Friday, February 22, 2013 @ 4:00 AM
Prince George, B.C. – The President of the BC Medical Association, Dr. Shelley Ross, says she is optimistic that future graduating classes of UNBC   medical students will choose to live and work in the north.
Ross said her optimism comes from a visit to the program at UNBC where she talked with students who come from rural areas, and want to return to their roots.
"You must keep in mind that many of the students who have graduated from the UNBC medical program have gone on to the specialties and the true test will come when they graduate this year and we see where they are taking up residency" says Dr. Ross.
She says  it is critical that students from the rural areas are enrolled in the program at UNBC "because studies have found that people who come from the rural parts of the province return to their families and friends regardless of whether they are from Ft St James, Vanderhoof or Dawson Creek."
Speaking of Dawson Creek, Dr Ross says three quarters of the doctors who are practising in Dawson Creek are from South Africa and that source of doctors is no longer available. The average age of the doctors in Dawson Creek is 50 for the general practitioner and 55 for those practising in the specialties.
"We need 300 new doctors a year in BC to make up for this upcoming problem" says Dr. Ross,  "The new generation does not want to work as hard as their old counterparts, not that there is anything wrong with that" Dr Ross added "but that means we need more people in the system."
Dr Ross is on a province wide tour, speaking and talking to the profession and members of the public.

Comments

And who is paying for there education??this is not cheap?
for the first 10 yrs they should be given a contract in the boonies…

2010. 16 Graduates, 9 recruited by Northern Health.

2011. 10 Graduates None recruited.

2012. 10 Graduates 2 stayed in the North.

Seems like we have a problem here. This shouldn’t be a surprise to anyone. You can’t build a program based on a catch phrase. *Train them in the North and they will stay in the North*

zyblxteu: they pay tuition, just like the students at UBC, Victoria and now in Kelowna. It is not free.

I thought the head of the UNBC medical program was just quoted as saying that none of the recent grads stayed in the North?!

Someone needs to update Dr. Ross.

As long as there is need for them in bigger townships, they will not stay here permanently. Countries have enticed doctors to remote areas by shortening their obligation period to serve in remote areas (compared to big townships), but ultimately they will move afterwards for better quality of life.

■ **Problems to solve**:
**A)** Reproduce the stretch of the article about UNBC medical graduates from "Speaking of Dawson" through "is not cheap?".
**B)** Summarize the article about UNBC medical graduates in two sentences.

■ **Records provided**:
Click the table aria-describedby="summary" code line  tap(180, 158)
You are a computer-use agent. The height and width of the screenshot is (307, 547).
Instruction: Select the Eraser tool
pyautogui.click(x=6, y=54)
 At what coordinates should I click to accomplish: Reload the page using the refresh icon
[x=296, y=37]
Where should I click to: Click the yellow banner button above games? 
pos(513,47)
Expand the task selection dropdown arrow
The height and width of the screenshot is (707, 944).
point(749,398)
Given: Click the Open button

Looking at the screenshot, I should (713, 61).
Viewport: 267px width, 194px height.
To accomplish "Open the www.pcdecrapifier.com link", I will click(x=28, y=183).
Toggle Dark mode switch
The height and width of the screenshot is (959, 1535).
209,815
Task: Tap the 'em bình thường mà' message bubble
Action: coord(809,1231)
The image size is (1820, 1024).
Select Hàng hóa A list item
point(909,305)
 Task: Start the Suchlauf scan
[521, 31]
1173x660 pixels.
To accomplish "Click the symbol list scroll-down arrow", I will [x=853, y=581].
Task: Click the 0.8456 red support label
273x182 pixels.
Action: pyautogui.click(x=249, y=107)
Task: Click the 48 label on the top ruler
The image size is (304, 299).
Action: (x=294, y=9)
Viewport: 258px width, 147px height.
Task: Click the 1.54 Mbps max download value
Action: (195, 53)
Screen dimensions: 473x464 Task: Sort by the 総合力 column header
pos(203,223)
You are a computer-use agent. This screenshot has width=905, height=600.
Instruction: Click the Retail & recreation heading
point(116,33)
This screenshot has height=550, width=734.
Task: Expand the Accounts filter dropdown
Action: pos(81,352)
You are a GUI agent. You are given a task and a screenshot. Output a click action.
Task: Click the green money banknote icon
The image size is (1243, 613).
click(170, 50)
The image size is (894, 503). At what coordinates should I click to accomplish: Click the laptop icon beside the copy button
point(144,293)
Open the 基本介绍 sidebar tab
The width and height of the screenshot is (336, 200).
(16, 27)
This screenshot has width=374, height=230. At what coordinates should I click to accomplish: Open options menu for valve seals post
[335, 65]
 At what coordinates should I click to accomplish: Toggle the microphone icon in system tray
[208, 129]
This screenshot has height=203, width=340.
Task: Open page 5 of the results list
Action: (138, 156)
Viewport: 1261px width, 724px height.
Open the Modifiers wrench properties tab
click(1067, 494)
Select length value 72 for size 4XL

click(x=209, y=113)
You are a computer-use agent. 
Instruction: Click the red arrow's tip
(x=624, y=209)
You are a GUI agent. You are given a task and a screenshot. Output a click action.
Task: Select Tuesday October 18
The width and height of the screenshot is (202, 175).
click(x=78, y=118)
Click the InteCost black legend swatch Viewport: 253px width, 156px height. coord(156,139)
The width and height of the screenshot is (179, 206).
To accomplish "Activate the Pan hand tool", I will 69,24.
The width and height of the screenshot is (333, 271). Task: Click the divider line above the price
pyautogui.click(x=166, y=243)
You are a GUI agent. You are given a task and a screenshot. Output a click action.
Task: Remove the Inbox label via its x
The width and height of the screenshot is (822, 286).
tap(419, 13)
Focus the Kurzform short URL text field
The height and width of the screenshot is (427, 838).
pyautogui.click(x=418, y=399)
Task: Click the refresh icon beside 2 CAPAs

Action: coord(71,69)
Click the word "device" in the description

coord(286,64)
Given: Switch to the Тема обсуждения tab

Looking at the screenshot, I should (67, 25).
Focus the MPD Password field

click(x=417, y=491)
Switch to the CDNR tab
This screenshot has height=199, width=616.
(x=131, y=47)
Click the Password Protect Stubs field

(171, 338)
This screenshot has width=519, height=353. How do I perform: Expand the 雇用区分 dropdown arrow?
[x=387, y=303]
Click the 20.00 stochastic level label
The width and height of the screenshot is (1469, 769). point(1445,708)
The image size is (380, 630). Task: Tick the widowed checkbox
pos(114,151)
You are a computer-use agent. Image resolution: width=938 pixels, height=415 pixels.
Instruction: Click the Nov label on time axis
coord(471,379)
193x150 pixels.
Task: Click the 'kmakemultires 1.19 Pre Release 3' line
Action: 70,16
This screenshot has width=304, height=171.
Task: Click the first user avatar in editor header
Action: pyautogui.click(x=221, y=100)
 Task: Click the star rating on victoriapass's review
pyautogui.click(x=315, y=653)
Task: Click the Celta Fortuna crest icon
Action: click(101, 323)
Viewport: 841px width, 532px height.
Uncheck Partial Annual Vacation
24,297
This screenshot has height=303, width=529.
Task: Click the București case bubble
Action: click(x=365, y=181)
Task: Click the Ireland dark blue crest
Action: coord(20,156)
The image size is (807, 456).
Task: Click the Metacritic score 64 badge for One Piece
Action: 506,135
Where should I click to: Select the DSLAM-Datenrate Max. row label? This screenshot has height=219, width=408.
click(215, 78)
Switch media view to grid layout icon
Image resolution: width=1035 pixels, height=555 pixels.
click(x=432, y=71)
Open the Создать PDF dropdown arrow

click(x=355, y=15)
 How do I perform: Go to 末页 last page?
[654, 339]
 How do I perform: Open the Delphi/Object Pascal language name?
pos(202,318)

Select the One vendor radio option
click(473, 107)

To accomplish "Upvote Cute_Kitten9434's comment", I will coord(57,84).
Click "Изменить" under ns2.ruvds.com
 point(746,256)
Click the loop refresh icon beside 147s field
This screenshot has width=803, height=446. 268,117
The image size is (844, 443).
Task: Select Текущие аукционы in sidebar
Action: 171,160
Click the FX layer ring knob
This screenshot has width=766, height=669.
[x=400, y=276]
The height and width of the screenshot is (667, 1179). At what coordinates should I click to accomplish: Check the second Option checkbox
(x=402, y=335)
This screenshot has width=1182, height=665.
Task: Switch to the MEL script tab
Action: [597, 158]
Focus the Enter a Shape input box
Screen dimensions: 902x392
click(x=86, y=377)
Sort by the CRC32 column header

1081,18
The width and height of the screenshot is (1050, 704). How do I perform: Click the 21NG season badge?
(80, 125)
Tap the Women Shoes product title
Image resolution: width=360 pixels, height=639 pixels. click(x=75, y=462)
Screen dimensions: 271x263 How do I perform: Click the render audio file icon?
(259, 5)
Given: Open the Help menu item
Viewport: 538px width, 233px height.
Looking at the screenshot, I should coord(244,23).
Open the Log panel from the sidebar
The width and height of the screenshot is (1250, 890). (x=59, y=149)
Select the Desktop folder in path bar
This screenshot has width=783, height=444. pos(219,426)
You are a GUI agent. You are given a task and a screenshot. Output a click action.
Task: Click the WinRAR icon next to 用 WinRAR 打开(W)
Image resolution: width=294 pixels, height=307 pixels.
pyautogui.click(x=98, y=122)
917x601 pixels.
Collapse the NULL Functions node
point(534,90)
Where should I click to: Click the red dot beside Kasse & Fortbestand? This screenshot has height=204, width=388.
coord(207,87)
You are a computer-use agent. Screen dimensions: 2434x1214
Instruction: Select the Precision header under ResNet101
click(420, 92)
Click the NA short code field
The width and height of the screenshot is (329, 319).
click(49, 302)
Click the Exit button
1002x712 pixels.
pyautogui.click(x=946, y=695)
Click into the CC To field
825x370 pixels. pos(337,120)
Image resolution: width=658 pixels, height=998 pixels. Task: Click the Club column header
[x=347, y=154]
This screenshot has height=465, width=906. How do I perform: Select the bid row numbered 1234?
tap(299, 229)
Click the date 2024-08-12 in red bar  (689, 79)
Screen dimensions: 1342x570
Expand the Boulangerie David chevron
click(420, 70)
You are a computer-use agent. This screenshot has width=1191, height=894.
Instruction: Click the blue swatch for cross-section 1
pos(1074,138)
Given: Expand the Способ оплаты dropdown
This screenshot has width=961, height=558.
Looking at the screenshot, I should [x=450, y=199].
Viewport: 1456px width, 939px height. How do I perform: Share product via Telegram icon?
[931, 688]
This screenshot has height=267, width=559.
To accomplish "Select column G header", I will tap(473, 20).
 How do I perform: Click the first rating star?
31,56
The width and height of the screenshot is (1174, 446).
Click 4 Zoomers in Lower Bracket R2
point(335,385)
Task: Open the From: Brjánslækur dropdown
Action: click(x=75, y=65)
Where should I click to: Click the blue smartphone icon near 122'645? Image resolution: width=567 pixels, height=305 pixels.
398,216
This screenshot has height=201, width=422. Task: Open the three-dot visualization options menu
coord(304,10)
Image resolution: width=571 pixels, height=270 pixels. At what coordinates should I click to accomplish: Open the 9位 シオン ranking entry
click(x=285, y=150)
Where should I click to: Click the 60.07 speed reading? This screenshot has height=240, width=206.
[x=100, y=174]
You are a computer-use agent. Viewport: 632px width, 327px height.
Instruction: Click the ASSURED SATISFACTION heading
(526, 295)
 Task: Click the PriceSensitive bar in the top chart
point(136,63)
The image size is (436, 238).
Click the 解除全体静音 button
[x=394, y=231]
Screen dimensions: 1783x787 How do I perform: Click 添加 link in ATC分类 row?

■ **Solutions to the tasks**:
**A)**
Speaking of Dawson Creek, Dr Ross says three quarters of the doctors who are practising in Dawson Creek are from South Africa and that source of doctors is no longer available. The average age of the doctors in Dawson Creek is 50 for the general practitioner and 55 for those practising in the specialties.
"We need 300 new doctors a year in BC to make up for this upcoming problem" says Dr. Ross,  "The new generation does not want to work as hard as their old counterparts, not that there is anything wrong with that" Dr Ross added "but that means we need more people in the system."
Dr Ross is on a province wide tour, speaking and talking to the profession and members of the public.

Comments

And who is paying for there education??this is not cheap?

**B)** BC Medical Association President Dr. Shelley Ross says she is optimistic that future UNBC medical graduates will choose to live and work in the north, because she met students from rural areas who want to return to their roots. She notes that three quarters of Dawson Creek's doctors are from South Africa, a source no longer available, and says BC needs 300 new doctors a year.